CVE-2022-47934: 
NixOS vulnerability analysis and mitigation

Brave Browser before version 1.43.88 contained a denial of service vulnerability that affected private and guest windows. The vulnerability could be exploited by a remote attacker using a crafted HTML file containing ipfs:// or ipns:// URLs. This vulnerability (CVE-2022-47934) was discovered in December 2022 and was caused by an incomplete fix for previous vulnerabilities CVE-2022-47932 and CVE-2022-47934 (NVD, CVE).

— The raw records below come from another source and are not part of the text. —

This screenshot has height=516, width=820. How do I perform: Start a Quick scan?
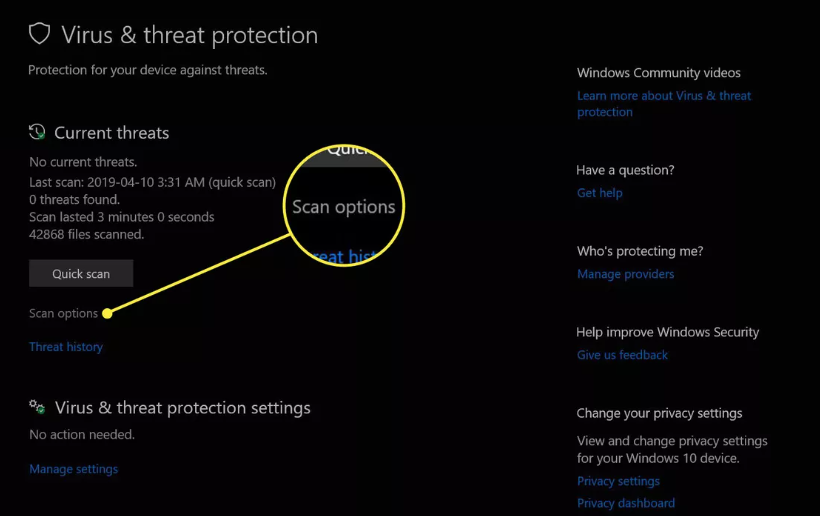click(x=81, y=273)
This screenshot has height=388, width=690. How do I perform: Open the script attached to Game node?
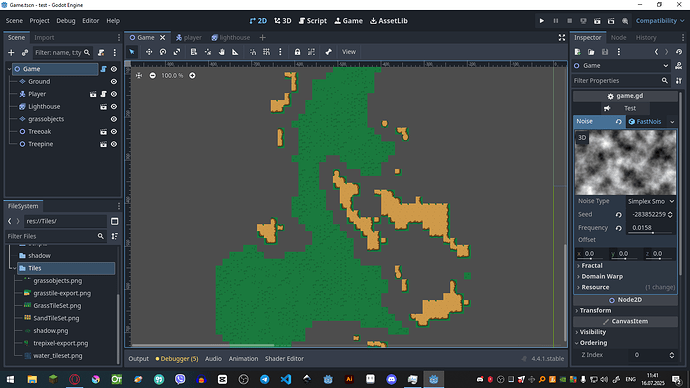coord(103,69)
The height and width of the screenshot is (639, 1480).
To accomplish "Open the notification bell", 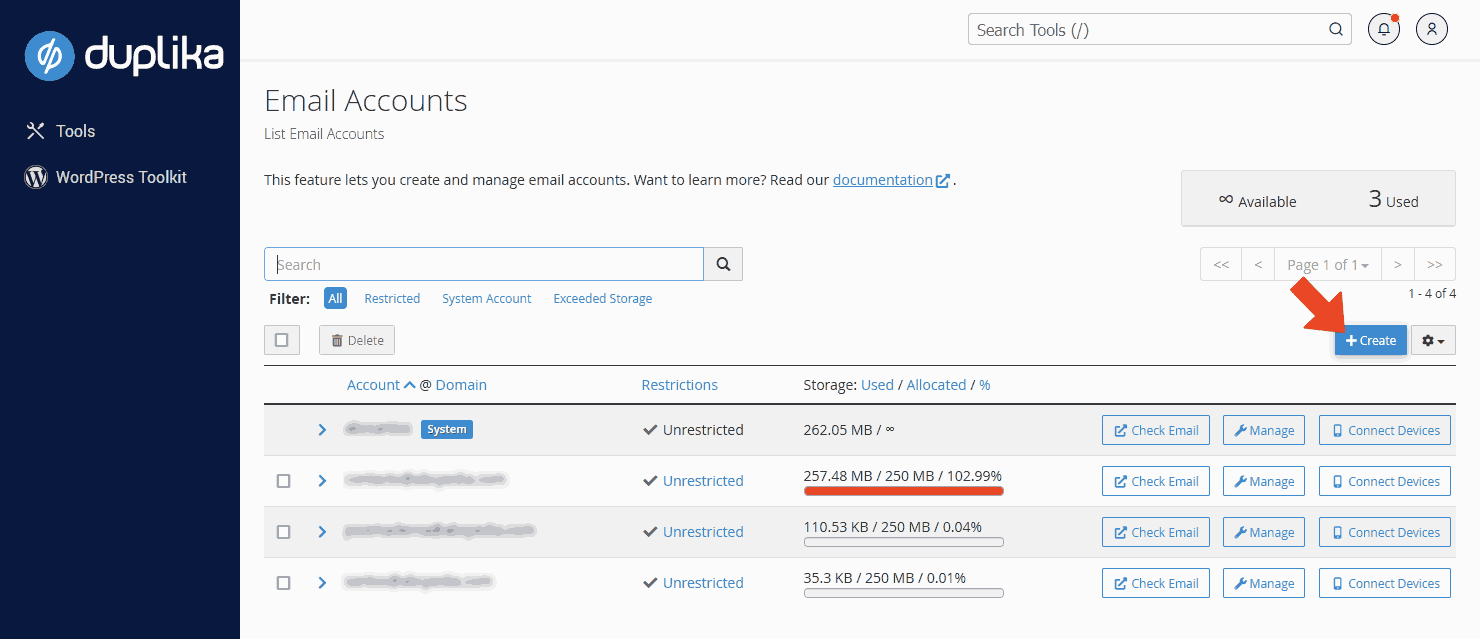I will [x=1383, y=29].
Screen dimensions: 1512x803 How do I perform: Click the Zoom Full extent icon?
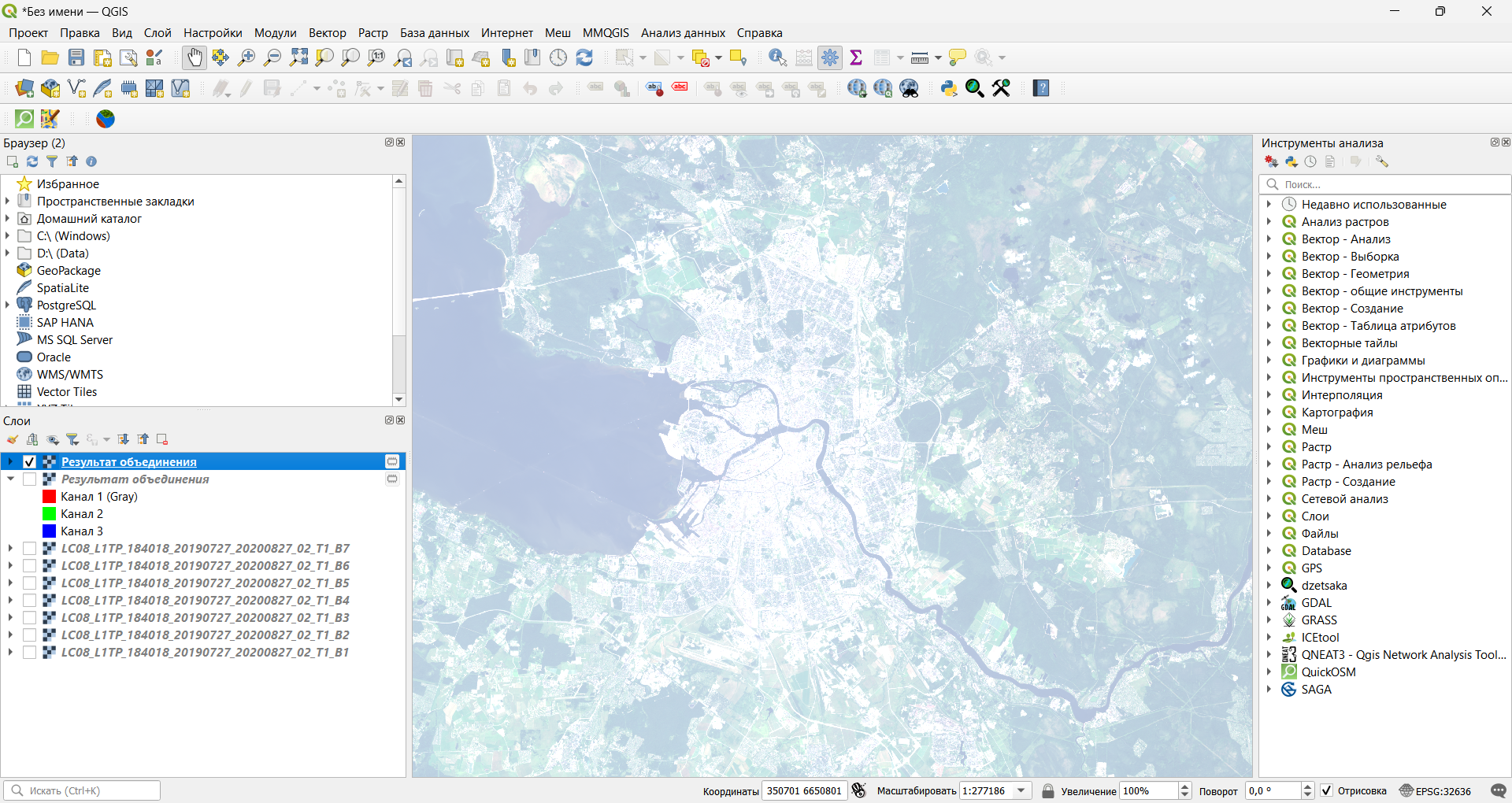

The vulnerability has a CVSS v3.1 Base Score of 6.5 (MEDIUM) with the vector string CVSS:3.1/AV:N/AC:L/PR:N/UI:R/S:U/C:N/I:N/A:H. The issue specifically affected the handling of IPFS (InterPlanetary File System) URLs in subframe navigations within private and guest windows. The vulnerability was addressed by implementing additional checks in the browser's navigation throttle system to prevent committing subframe IPFS navigations (Brave Core PR).

When exploited, this vulnerability could allow an attacker to cause a denial of service condition in private and guest windows of the Brave Browser. The attack required user interaction as the victim needed to open a specially crafted HTML file containing malicious IPFS or IPNS URLs (NVD).

The vulnerability was patched in Brave Browser version 1.43.88. Users should update to this version or later to mitigate the risk. The fix involved implementing a new IpfsSubframeNavigationThrottle to prevent committing subframe IPFS navigations and properly handle IPFS URLs in private and guest windows (Brave Core Commit).